The Ministry for Primary Industries (MPI) is reminding skippers, as well as vessel owners and operators that a new standard for biofouling on vessels arriving in New Zealand will apply from May 2018 – less than a year away.
The standard means that all vessels must arrive with a 'clean hull' as part of efforts to reduce the threat of marine pests and diseases to New Zealand's marine environment.
MPI Director Plants, Food and Environment Peter Thomson says clean hull requirements will vary depending on a vessel's itinerary.
"For vessels coming to the country for fewer than 20 days, some slight fouling will be acceptable, while for long-stay vessels, the requirements are stricter. It's important to remember that the hull includes niche areas such as sea chests and bow thrusters too.

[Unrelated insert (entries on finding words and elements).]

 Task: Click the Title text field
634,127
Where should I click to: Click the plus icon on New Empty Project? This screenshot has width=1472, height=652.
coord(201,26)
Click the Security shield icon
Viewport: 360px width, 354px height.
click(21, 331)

"Skippers and vessel owners or operators should make sure they're familiar with the new standard before it comes into force in May 2018. Vessels that don't comply may be required to be cleaned, or directed to leave New Zealand waters. The costs associated with these, and any changes to a vessel's itinerary, must be met by the operator."
The requirements can be met by cleaning or treating the hull prior to arrival, or carrying out continued maintenance which includes applying an antifouling coating to the hull and niche areas. Documentation of these steps will be needed to verify compliance.
Detailed guidelines on managing biofouling are also available from the International Maritime Organization (IMO), and operators who follow these will meet the new requirements.
As well as preventing the spread of harmful organisms, a clean hull can also reduce a vessel's fuel consumption and increase stability.